▶ [Data to examine]

========

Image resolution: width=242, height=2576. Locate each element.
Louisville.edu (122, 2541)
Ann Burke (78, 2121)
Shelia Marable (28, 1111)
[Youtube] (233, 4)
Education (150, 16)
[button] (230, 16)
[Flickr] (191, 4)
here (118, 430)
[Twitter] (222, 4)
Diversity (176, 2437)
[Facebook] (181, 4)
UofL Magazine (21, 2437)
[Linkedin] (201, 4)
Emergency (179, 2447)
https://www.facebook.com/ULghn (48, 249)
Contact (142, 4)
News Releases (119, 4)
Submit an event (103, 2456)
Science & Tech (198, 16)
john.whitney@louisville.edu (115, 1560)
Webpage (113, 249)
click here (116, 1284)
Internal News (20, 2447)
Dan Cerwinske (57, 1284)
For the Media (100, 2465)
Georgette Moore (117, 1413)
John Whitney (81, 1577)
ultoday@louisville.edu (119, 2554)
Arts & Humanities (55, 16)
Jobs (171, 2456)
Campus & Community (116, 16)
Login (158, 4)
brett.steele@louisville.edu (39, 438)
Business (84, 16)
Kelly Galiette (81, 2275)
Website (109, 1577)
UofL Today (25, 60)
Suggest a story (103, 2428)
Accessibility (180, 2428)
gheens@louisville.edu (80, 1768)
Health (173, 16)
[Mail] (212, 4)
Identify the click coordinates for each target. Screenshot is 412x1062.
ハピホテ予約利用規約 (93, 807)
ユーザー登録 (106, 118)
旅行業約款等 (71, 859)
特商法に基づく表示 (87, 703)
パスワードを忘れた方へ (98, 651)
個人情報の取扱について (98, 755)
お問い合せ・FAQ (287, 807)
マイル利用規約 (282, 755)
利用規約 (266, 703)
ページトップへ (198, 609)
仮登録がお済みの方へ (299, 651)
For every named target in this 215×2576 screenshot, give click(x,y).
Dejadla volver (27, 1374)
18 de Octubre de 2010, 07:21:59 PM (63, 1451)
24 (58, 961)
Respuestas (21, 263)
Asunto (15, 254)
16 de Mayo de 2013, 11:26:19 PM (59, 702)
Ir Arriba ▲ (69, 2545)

========

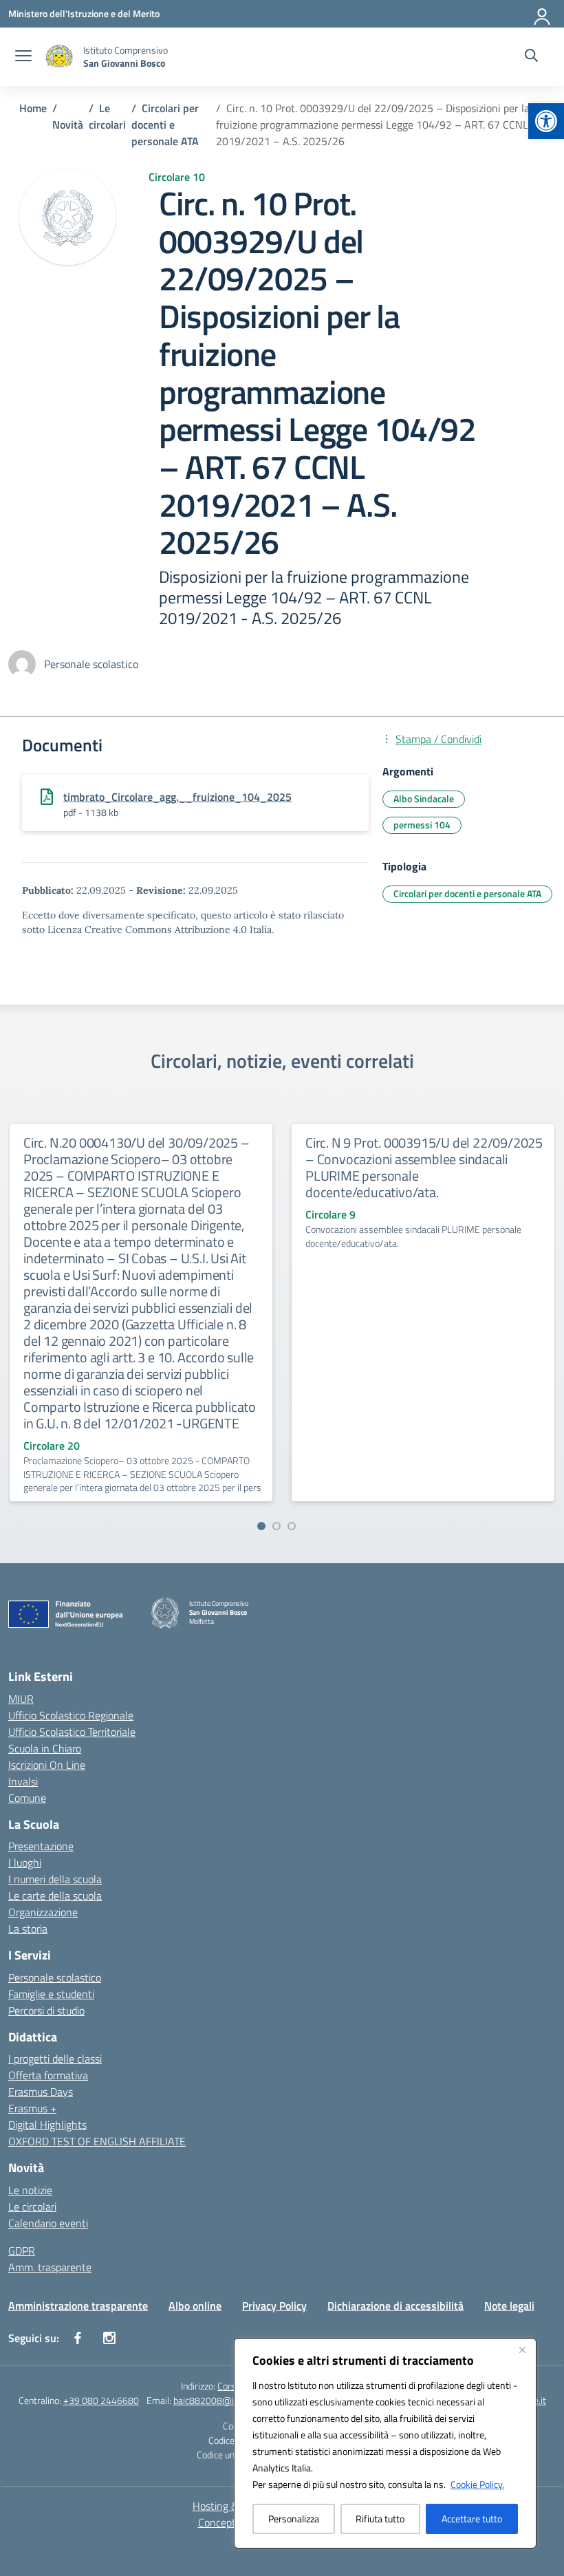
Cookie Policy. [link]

========

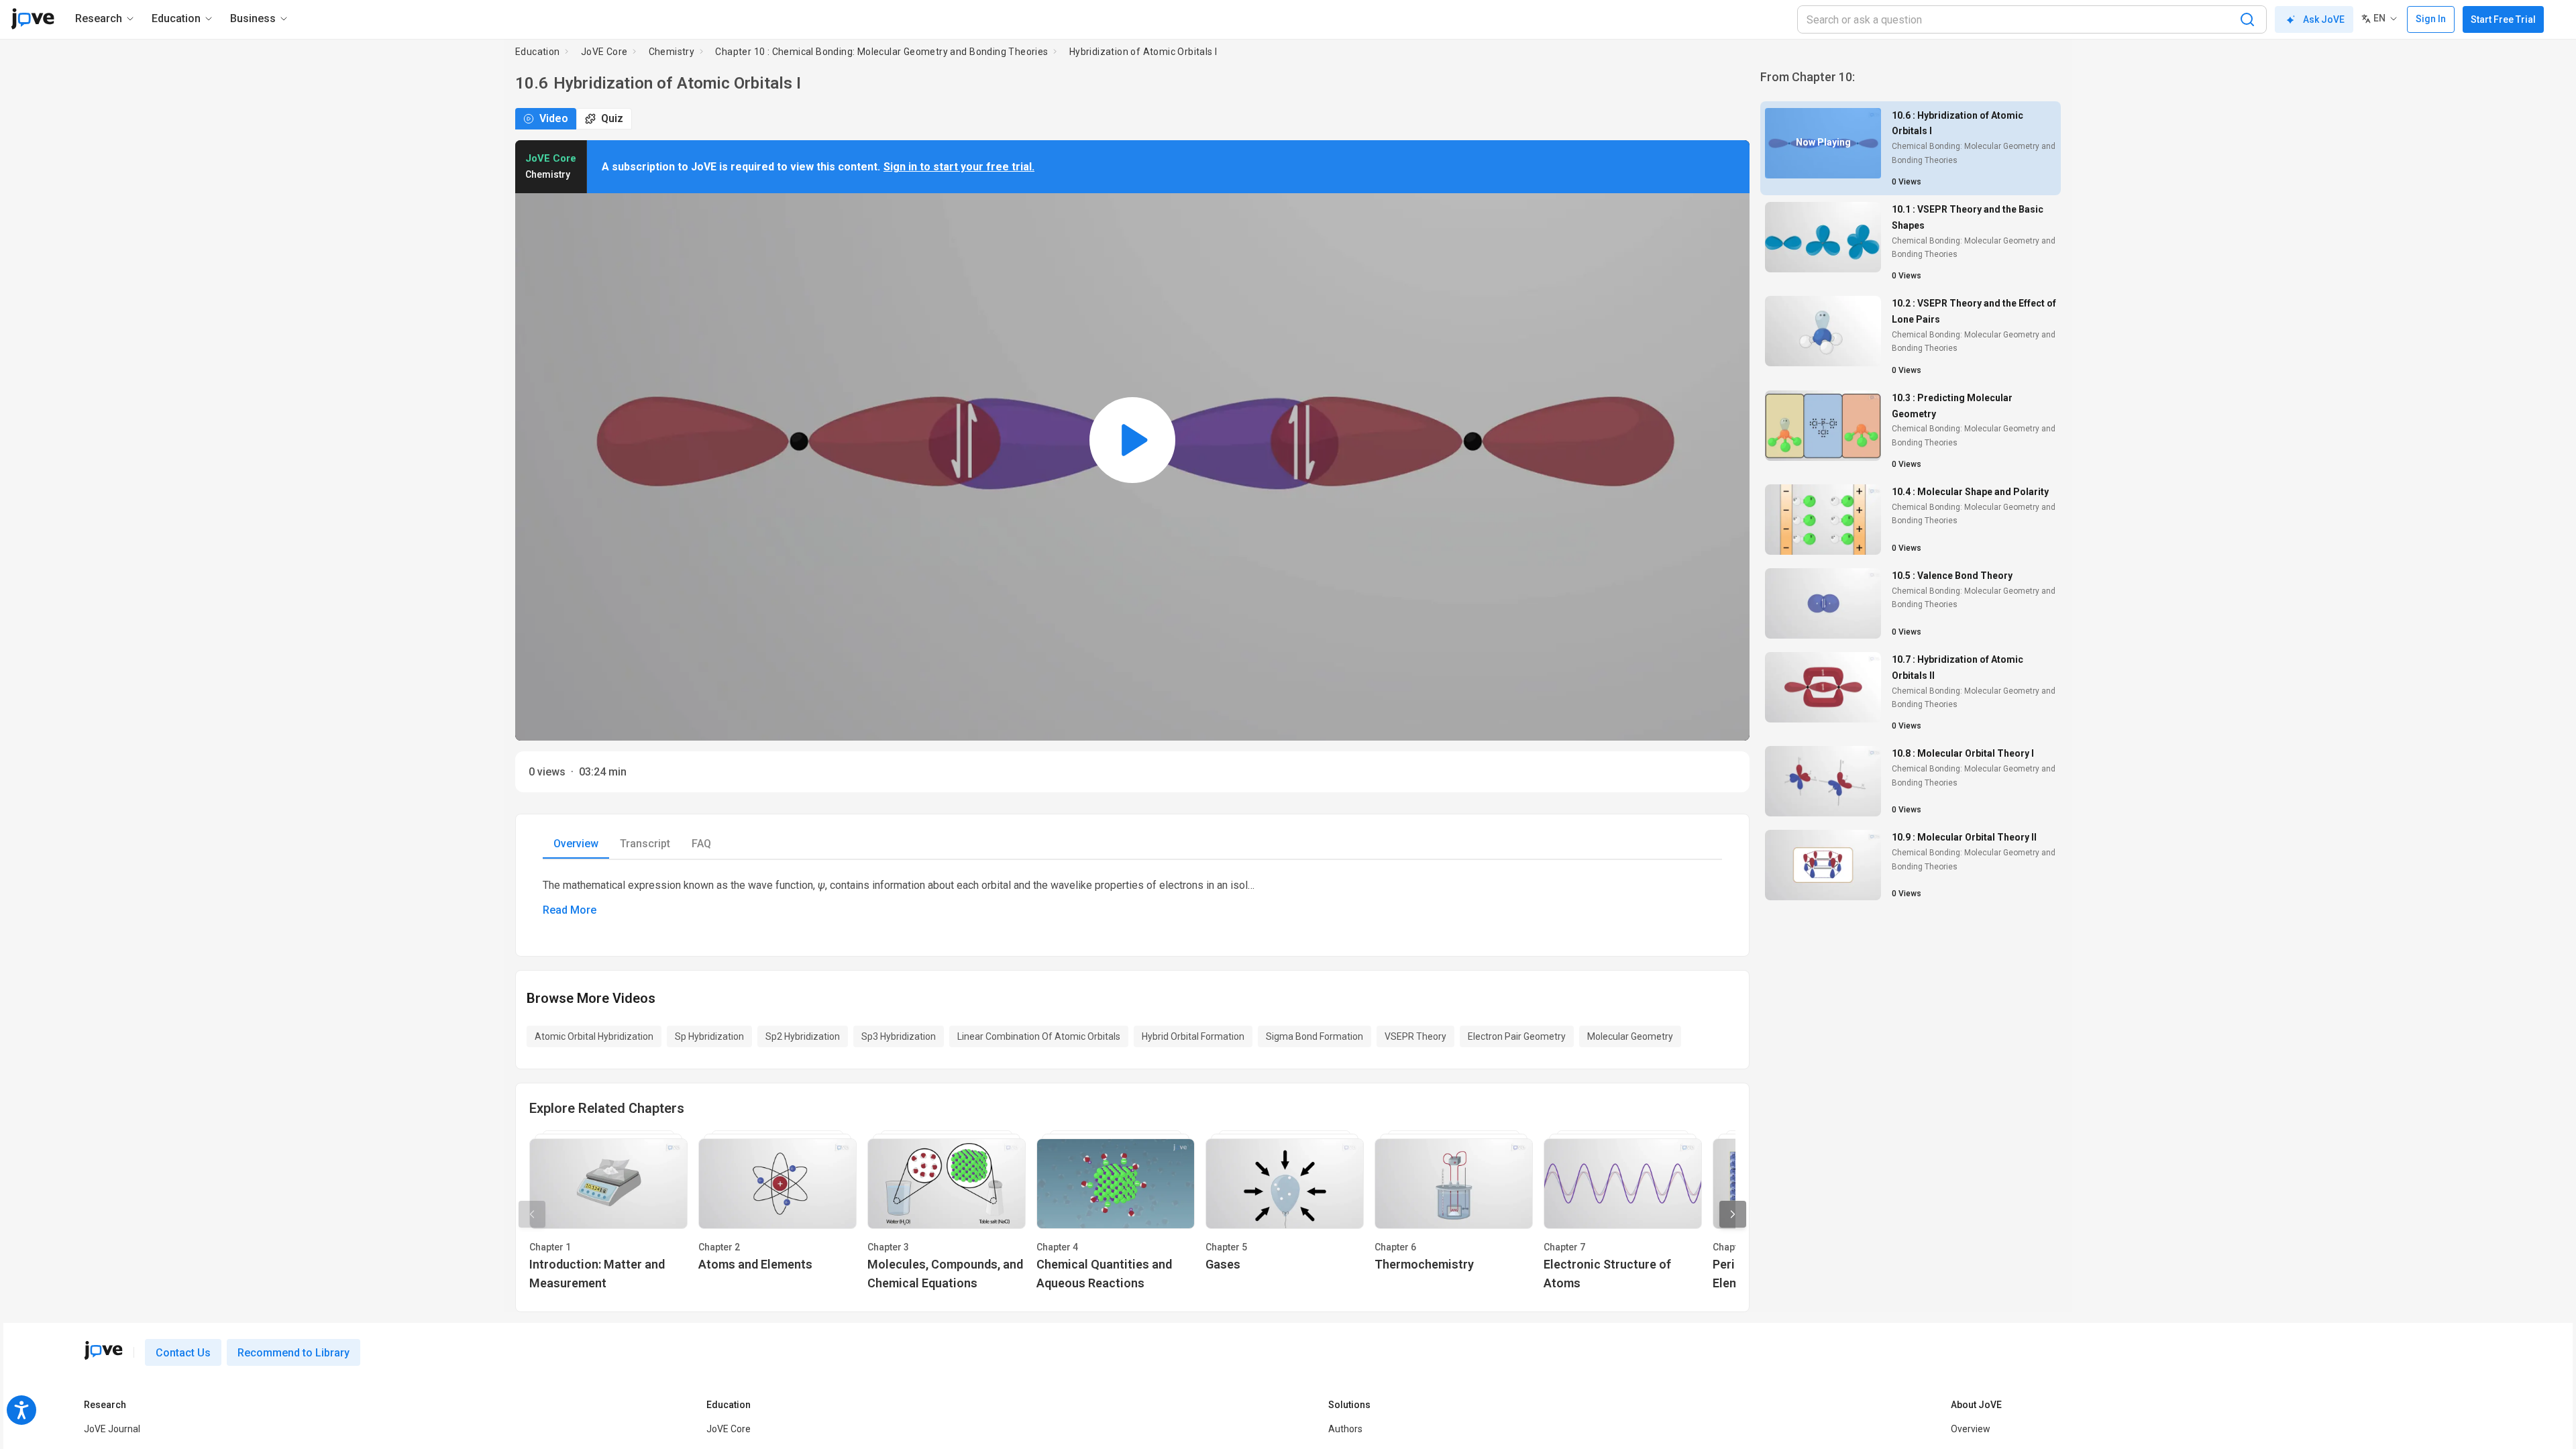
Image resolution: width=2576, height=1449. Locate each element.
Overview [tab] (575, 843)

========

▶ [What you need to do] Go through the data above and copy each line that holds the word "width".

▶ [Solution below]
Image resolution: width=242, height=2576. Locate each element.
Image resolution: width=2576, height=1449. Locate each element.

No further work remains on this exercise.